A nurse plans a staff education program for employees of a senior living community. Which topic has priority?
- A. Late-onset schizophrenia
- B. Depression and suicide
- C. Dementia
- D. Delirium
Correct Answer: B
Rationale: Older Americans frequently experience undiagnosed depression and are disproportionately more likely to commit suicide (B). Educating staff about signs and symptoms of high-risk patients and early intervention strategies will decrease morbidity and mortality. The other conditions (A, C, D) have a lower prevalence.
Police bring a patient to the mental health unit. The patient was directing traffic and shouting rhymes on a busy city street. The patient's spouse reports that the patient has not slept or eaten for 3 days. Which assessment findings have priority concern for this patient's plan of care?
- A. Pressured speech and grandiosity
- B. Hyperactivity; not eating and sleeping
- C. Poor concentration and decision making
- D. Insulting
Correct Answer: B
Rationale: The correct answer is B. Hyperactivity, not eating, and not sleeping are priority concerns as they indicate potential mania or hypomania, which can be dangerous and require immediate intervention.
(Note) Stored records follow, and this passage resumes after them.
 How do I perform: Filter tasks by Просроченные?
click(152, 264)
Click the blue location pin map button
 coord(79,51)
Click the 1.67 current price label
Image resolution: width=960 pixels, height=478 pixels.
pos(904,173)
Not eating and sleeping for days can lead to physical and mental health complications. Pressured speech and grandiosity (Choice A) are symptoms of mania but not as urgent as lack of eating and sleeping. Poor concentration and decision making (Choice C) are also symptoms of mania, but not as immediately concerning as the lack of eating and sleeping. Insulting behavior (Choice D) is not a priority concern for immediate intervention in this scenario.
A worker is characterized by her co-workers as 'painfully shy' and lacking in self-confidence. Her co-workers say she stays in her cubicle all day, never coming out for breaks or lunch. One day after falling on the ice in the parking lot, she goes to the nurse's office, where she apologizes for falling and mentions that she hopes the company will not fire her for being so clumsy. With which diagnosis is this presentation most consistent?
- A. Avoidant
- B. Dependent
- C. Histrionic
- D. Paranoid
Correct Answer: A
Rationale: The correct answer is A: Avoidant. This diagnosis is consistent because the worker exhibits characteristics of extreme shyness, lack of self-confidence, social avoidance, and fear of rejection or criticism. By apologizing excessively for a simple accident and expressing worry about being fired for it, the worker's behavior aligns with the avoidance of social situations and excessive concern about negative evaluation typical of Avoidant Personality Disorder.
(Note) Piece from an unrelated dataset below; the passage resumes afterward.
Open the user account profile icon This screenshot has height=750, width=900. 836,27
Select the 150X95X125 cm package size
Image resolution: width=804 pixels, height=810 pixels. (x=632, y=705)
Choice B: Dependent, does not fit as the worker is not displaying excessive need for others to take responsibility for major areas of her life.
Choice C: Histrionic, is not a match as this disorder is characterized by attention-seeking behavior, which is not evident in the worker's presentation.
Choice D: Paranoid, is not the correct diagnosis as the worker does not display distrust or suspiciousness towards others.
A nurse is caring for a patient with bulimia nervosa. The nurse should monitor for which of the following complications?
- A. Nutritional deficiency and dehydration.
- B. Respiratory failure and aspiration pneumonia.
- C. Peripheral edema and hyperkalemia.
- D. Mental confusion and decreased blood pressure.
Correct Answer: A
Rationale: The correct answer is A: Nutritional deficiency and dehydration. In bulimia nervosa, recurrent episodes of binge eating followed by purging can lead to electrolyte imbalances, dehydration, and malnutrition. Monitoring for nutritional deficiencies and dehydration is crucial in managing patients with bulimia nervosa.
Explanation for why other choices are incorrect:
B: Respiratory failure and aspiration pneumonia - Although purging behaviors can increase the risk of aspiration pneumonia, it is not as common as nutritional deficiencies and dehydration in patients with bulimia nervosa.
C: Peripheral edema and hyperkalemia - These complications are not typically associated with bulimia nervosa.
D: Mental confusion and decreased blood pressure - While electrolyte imbalances can lead to mental confusion, these specific complications are not as common as nutritional deficiencies and dehydration in patients with bulimia nervosa.